The panel suggested improving transparency by potentially making IPSPs public and advocating for earlier collaboration among stakeholders before IPSPs are established. Furthermore, there was a call to better define the term "molecularly targeted therapies" for clarity in discussions.

"Ensuring that we continue to understand what is being called the molecularly targeted agent is in line with the current practice and [it is important] that we continue to evolve that definition," Lia Gore, MD, attending physician and director of pediatric experimental therapeutics at University of Colorado Health Sciences Center, shared.

Overall, while the FDARA has raised awareness and initiated positive changes, it may be too early to fully assess its impact, indicating the need for continued evaluation and refinement of the legislation's implementation strategies.

The committee then moved on to discuss the second question on factors for determining nonclinical proof-of-concept studies and the degree of preclinical antitumor activity sufficient to warrant clinical development. Richard Gorlick, MD, Department of Pediatrics, Division of Pediatrics at MD Anderson Cancer center kicked off the conversation by discussing that the adolescent and young adult population's needs are not fully met by pediatric or adult oncology. He suggested that nonclinical toxicology studies might be less necessary for this group since they tolerate chemotherapy better than both children and older adults.

They discussed preclinical testing where Malcolm Smith, MD, PhD, associate branch chief for the National Cancer Institute, emphasized the importance of robust tumor regressions as a success criterion for preclinical studies. He noted that historical data shows only a small percentage of models exhibit objective responses, which aligns with clinical outcomes.

The committee recognized the limitation of using immunocompromised preclinical models, with Gorlick suggesting the need for models with intact immune systems for evaluating certain agents.

“Most of the preclinical testing that we're doing is in immunocompromised mice…In certain agents, we may have to start considering doing testing in mice that have intact immune systems to better define the activity of some agents,” highlighted Alberto Pappo, MD, head solid tumor at St. Jude Children's Research Hospital, during the meeting.
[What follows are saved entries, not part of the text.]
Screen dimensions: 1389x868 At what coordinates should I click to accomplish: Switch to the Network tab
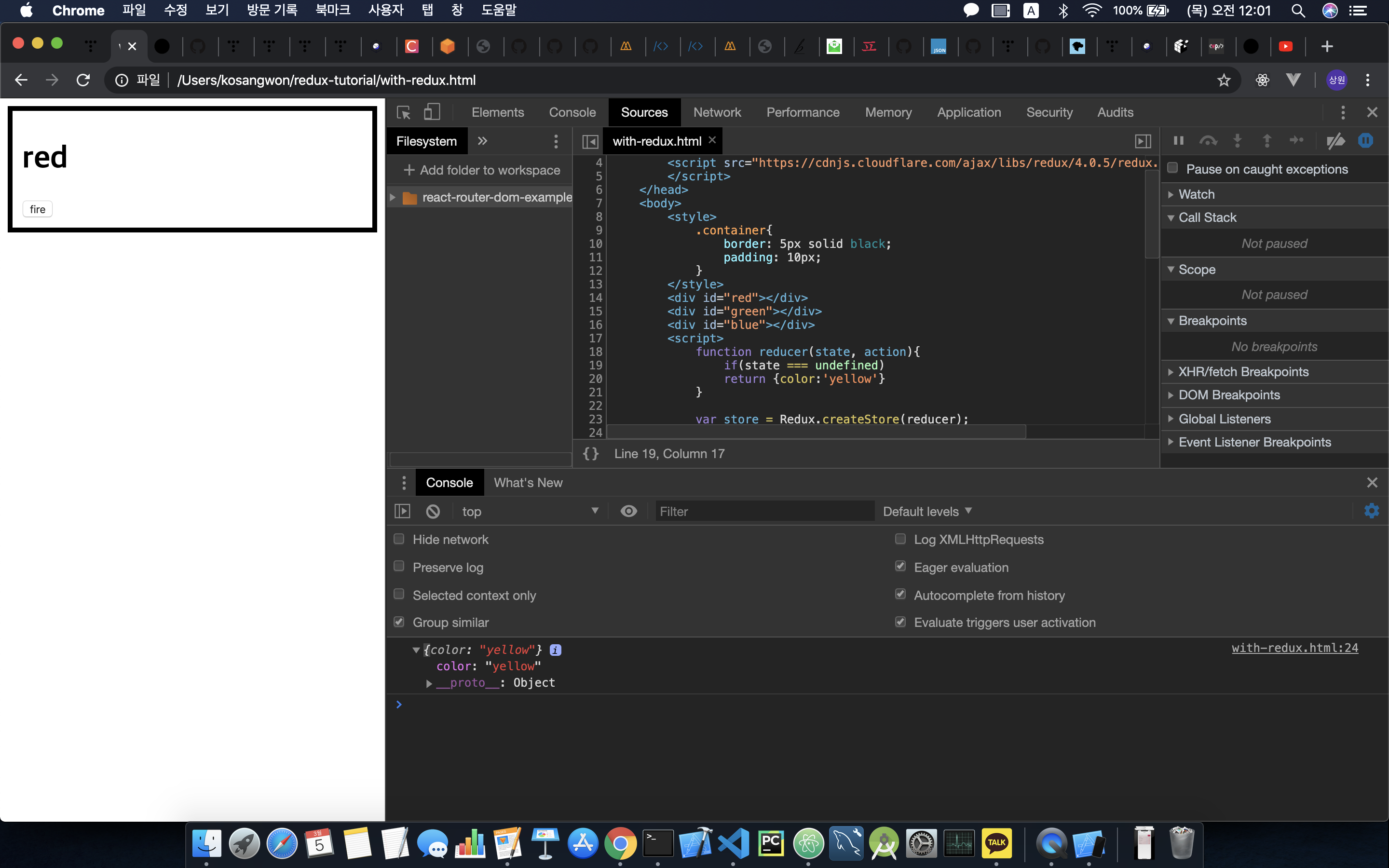click(x=717, y=112)
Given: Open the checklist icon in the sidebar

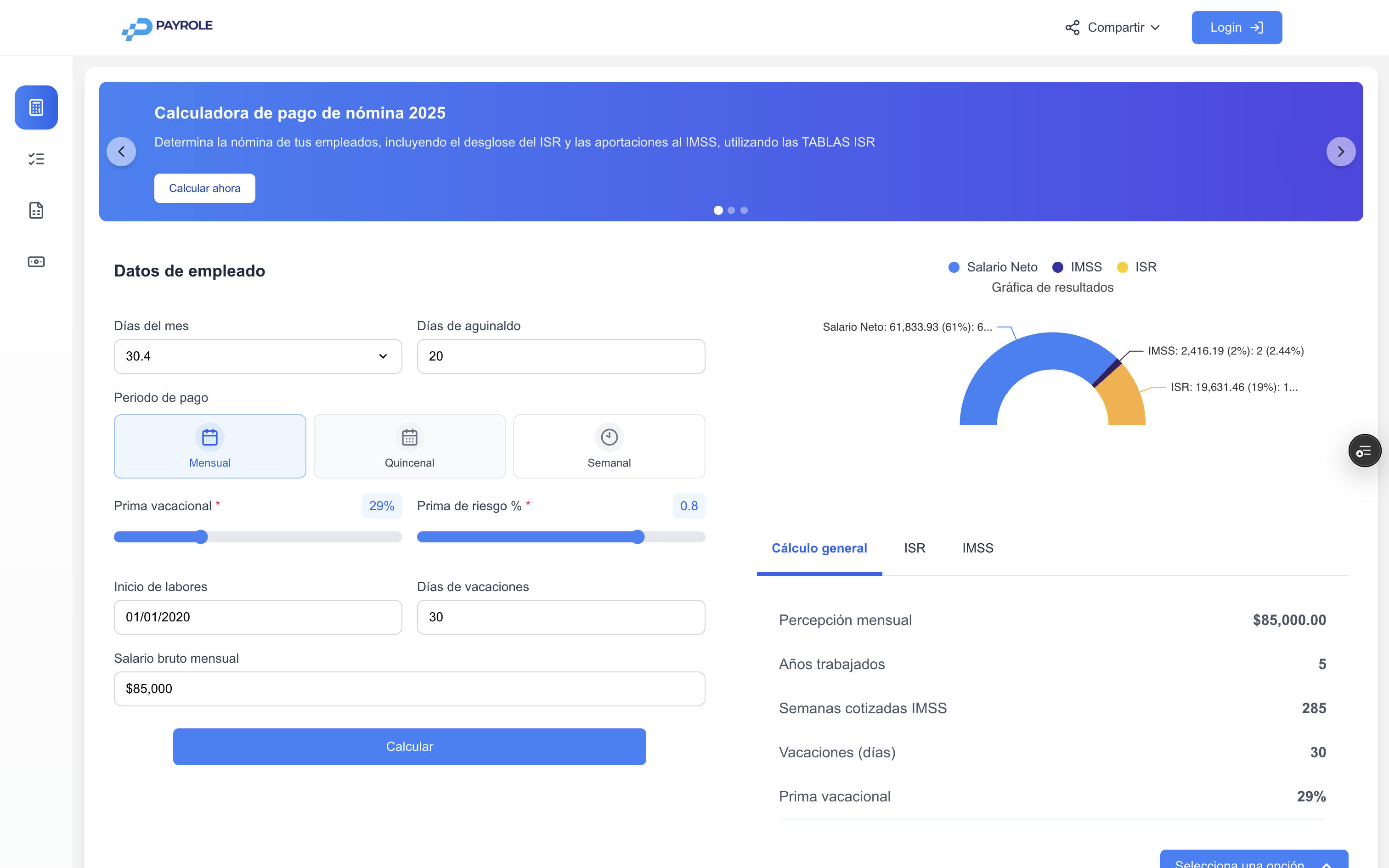Looking at the screenshot, I should [x=35, y=158].
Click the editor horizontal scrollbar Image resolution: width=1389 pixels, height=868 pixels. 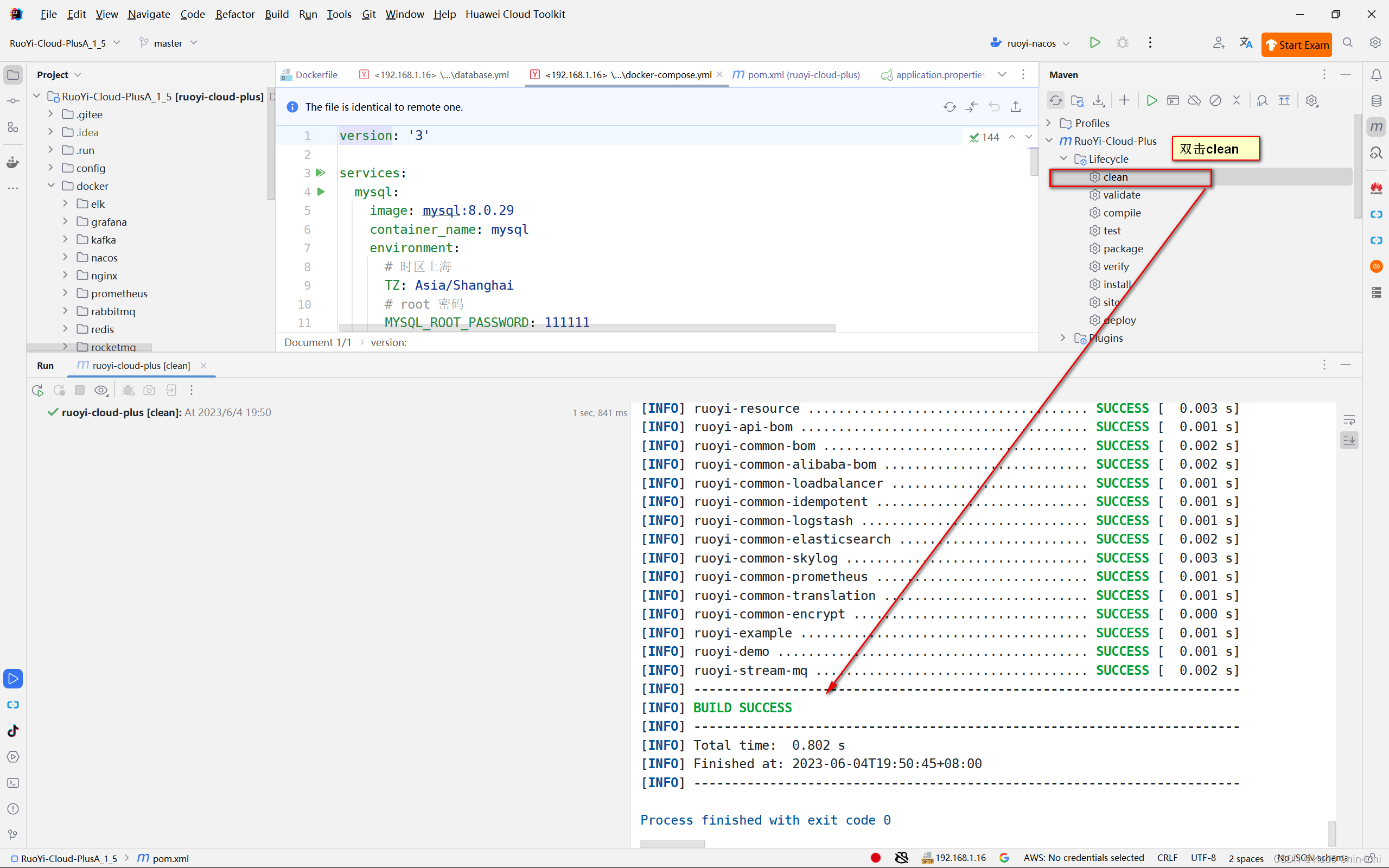(x=587, y=328)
Overall, the committee agreed that preclinical testing is valuable for identifying promising agents for pediatric trials.

For the last discussion question, the critical role of pediatric clinical trial networks and international collaboration efficiently was discussed in regard to developing new drugs for pediatric patients with cancer. Gorlick started by discussing the need for large collaborations due to the increasingly small subgroups created by molecularly defined diseases.

Some challenges highlighted were linked with information sharing, regulatory differences, and data monitoring. Experts explained that past advances in pediatric oncology have been achieved through collaborative efforts, suggesting there is a need for overcoming barriers to continue making progress with molecularly targeted therapies.

The complexity and costs associated with highly specific trials were also discussed, and the committee determined there is a need for national and international efforts.

Overall, the committee agreed on the importance of breaking down privacy and regulatory barriers and explained that international collaboration is key to help identify treatment response differences among minority populations, which is crucial for advancing pediatric cancer treatment.

Conclusions

This ODAC meeting offered a comprehensive overview of FDARA's impact on pediatric cancer drug development. Significant progress has been made; however, challenges remain and require continuous refinement of regulatory frameworks and enhanced collaboration.

Through prioritizing molecularly targeted investigations, having international collaboration, and ensuring proactive regulatory engagement, FDARA holds the potential to better pediatric oncology care and improve outcomes for young patients with cancer across the globe.